Le chapitre 5 s'intitule "L'intégration du deuil. Portraits du chagrin. Conseils pour les autres enfants endeuillés" et il illustre, dessins à l'appui, comment l'enfant endeuillé doit rétablir une structure résistante dans l'espace et le temps lui permettant d'intégrer ses souvenirs au décours de ce que l'auteur appelle le processus de restructuration qui permet de convertir une présence en une absence, le vécu actuel en un souvenir.

Je serai plus bref à propos des autres chapitres, écrits, eux par M. Hanus, dont nous connaissons déjà la pensée à travers ses différents travaux antérieurs, que j'ai rappelés ci-dessus.

J'ai beaucoup apprécié les deux chapitres fondamentaux (2 et 3), consacrés respectivement à "L'enfant et la mort" et "Les enfants en deuil" ; ils me paraissent constituer l'essentiel des réflexions de l'auteur sur les deux axes principaux de ses élaborations métapsychologiques. Je ne peux qu'inviter le lecteur à lire attentivement ces chapitres clés, denses et difficilement résumables.

Dans les chapitres ultérieurs qui suivent les deux écrits par B.M. Sourkes, M. Hanus aborde des questions plus spécifiques.

Le chapitre 6, consacré aux "Adolescents en deuil", est la reprise d'un travail paru dans le n° 26 de la revue Adolescence en 1995. Cette seconde lecture ne m'a pas déçu, bien au contraire. Après quelques vignettes cliniques, l'auteur nous communique des réflexions et interrogations pertinentes ; en effet, nous dit-il, l'étude du travail de deuil dans le cours de l'adolescence peut être abordé dans deux perspectives complémentaires à l'évidence : celle des particularités de ce travail durant cette période et celle des influences de cette situation de deuil sur l'évolution de l'adolescence. Les titres de ses deux paragraphes sont clairs à ce sujet : "le travail de deuil au cours de l'adolescence" d'une part et d'autre part, "l'adolescence est-elle un travail de deuil ?".

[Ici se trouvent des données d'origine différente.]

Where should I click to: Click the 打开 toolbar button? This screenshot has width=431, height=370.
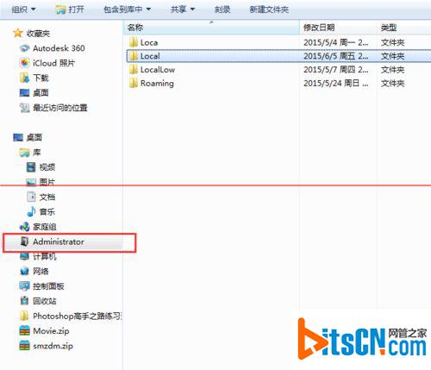click(70, 9)
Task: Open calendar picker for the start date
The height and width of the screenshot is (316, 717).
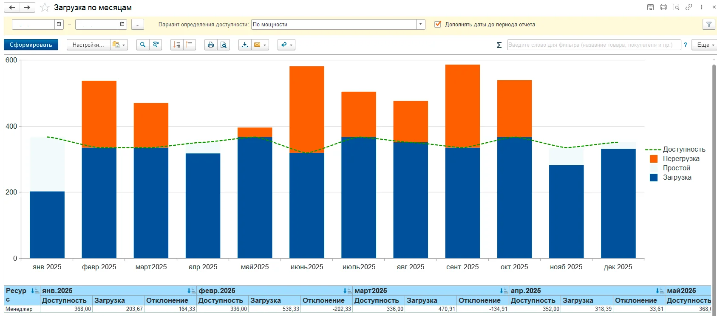Action: click(x=59, y=24)
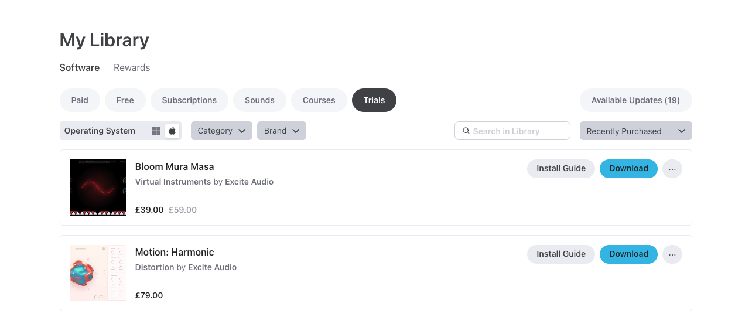
Task: Open more options for Motion: Harmonic
Action: pyautogui.click(x=672, y=254)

Le chapitre 7 aborde la question toujours problématique et particulière des enfants de remplacement, avec tout ce qu'il peut représenter dans le deuil que les parents n'arrivent pas à envisager ou qu'ils redoutent insupportable. Sa spécificité est la transmission voilée à un descendant de la charge de ce travail de deuil ineffectué.

J'ai particulièrement apprécié le chapitre 8 consacré aux enfants dont un parent s'est suicidé, ce thème dramatique que j'avais personnellement abordé dans mon article de 1995. M. Hanus y reprend certaines études sur "Deuil et suicide", il part ensuite à la recherche des significations du suicide : acte et agir, violence sur soi comme sur les autres, mystère, message et sacrifice. Il réfléchit aussi sur la dimension traumatique du deuil après suicide et en particulier sur les enfants endeuillés par suicide, leur culpabilité, leur besoin de vérité, l'aide toute particulière à leur apporter, en famille bien évidemment, mais extérieure spécialisée souvent indispensable.

Ces considérations conduisent l'auteur à consacrer le chapitre 9 à "Aider les enfants en deuil", chapitre qui mérite toute notre attention, tant celle des professionnels de l'enfance que celle des familles. Et dans ce sens, ce chapitre, voire tout cet ouvrage, peut constituer un outil très précieux pour le grand public.

Ce très intéressant travail de M. Hanus, qui enrichit remarquablement ses publications antérieures, se termine par un chapitre intitulé "Nouvelles ouvertures" où l'auteur lance dix-huit propositions et aphorismes qui se veulent le résumé et le rappel des points essentiels abordés et dégagés dans ce travail, à la fois sur le plan théorique et sur le plan pratique.

Aborder cet ouvrage par la lecture de ce dernier chapitre constituerait une façon originale pour le lecteur hésitant de lui donner l'envie de lire l'ensemble de ce travail, il en vaut vraiment la peine.